# Hotdog as bait?



## southangler

I've just started fishing channel catfish about a month ago. I'm having a really hard time getting bites. I've tried chicken liver and stinkbait. Nothing! Except when I used a trot line. I caught them with stink bait. I've only caughten 2 catfish so far. Are hotdogs really a good bait for catfish? Is there a certain way of preparing them? I'm struggling and really want to start catching more cats. Help me out with any advice you can offer. When to fish? What time? Best bait. Anything. THANKS.


----------



## Gohon

Would really need to know more about the type of water you're fishing and how. Stinkbaits do work but usually the best results are after the water warms up above 75 degrees. Chicken livers are good any time, especially for channel cats but you do need to re-bait about every 30 minutes to keep the blood smell in the water. Contrary to what most people believe, catfish do not like brackish or muddy water but instead prefer clean flowing water. Best areas are where there is a little bit of current to carry the scent in the water. Best baits are cut bait, the oilier the better. If the lake you fish has a shad population that is the best bet as shad or what ever forage fish is in the lake will be the main diet of the catfish. I'm in the Midwest and when I crappie fish I cut a head off a crappie and run the hoot through the lips and throw it out. Between crappie heads and shad I've found nothing better in the lake I fish. Catfish are not hook shy so don't be afraid to use over sized hooks and make sure the hook point is exposed. I very seldom use anything smaller than a 5/0 and generally use a 7/0 circle hook.


----------



## goosegrinder

If you REALLY want to catch channel or blue catfish, go with CUTBAIT ! Get yourself some bluegills,chubs,goldeye,drum,etc. and cut them up into chunks. Fish the wind blown shorelines in shallow water. Even better if there is some timber nearby. Make sure your pole is either in free-spool or secured in a pole holder while your'e waiting for hits otherwise youmight lose your setup. :wink:

Alex


----------



## Starky

Be carefull what you use for cut bait.

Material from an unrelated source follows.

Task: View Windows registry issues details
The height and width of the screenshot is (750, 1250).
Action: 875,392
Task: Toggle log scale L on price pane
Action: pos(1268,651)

Bluegills are not legal in North Dakota. Neither would crappie heads.
Go to the grocery store and see if they carry frozen smelt. Also, if you let it sit in the sun for half a day it gets even better.


----------



## Garrett

we have always used crickets for channel catfish. and if u use weeneys make sure you set them out in the sun for awhile to let them harden so they dont fall off the line. and also if you rae trot lining (well i dont know about where u live) make sure u have a license if u dont already cuz in south carolina its illegal


----------



## mshutt

If you have them in the area. FROGS FROGS FROGS FROGS AND MORE FROGS...they have worked wonders for me, especially if you cut tehre legs off because the cats will nibble on them forever and you dont stand a chance catching them.


----------



## NightWarrior

Frogs is the way to go if you can get them... I was able to freeze about 50 of them for this spring after the spawn. I also cut the legs off and use them to when needed. I got some legs from some bull frogs in the freezer to that work well.


----------



## derek.wehrman

No sh*t, frozen frogs work too.


----------



## honkerslayr

I've never messed with hotdogs, but all i've used is Cut bait. I'll never go back to anything else except maybe a mudd puppy every now and then depending. I use suckers and chubs....the stinkier and messier the better i say. Try this with a lindy type rig. I've always seemed to catch something with it as opposed to other commercial baits thats why I'm so partial to it. Also the bigger the bait the more likely the bigger the fish will be from what I've seen. :beer:


----------



## FishBlogTV

southangler said:


> I've just started fishing channel catfish about a month ago. I'm having a really hard time getting bites. I've tried chicken liver and stinkbait. Nothing! Except when I used a trot line. I caught them with stink bait. I've only caughten 2 catfish so far. Are hotdogs really a good bait for catfish? Is there a certain way of preparing them? I'm struggling and really want to start catching more cats. Help me out with any advice you can offer. When to fish? What time? Best bait. Anything. THANKS.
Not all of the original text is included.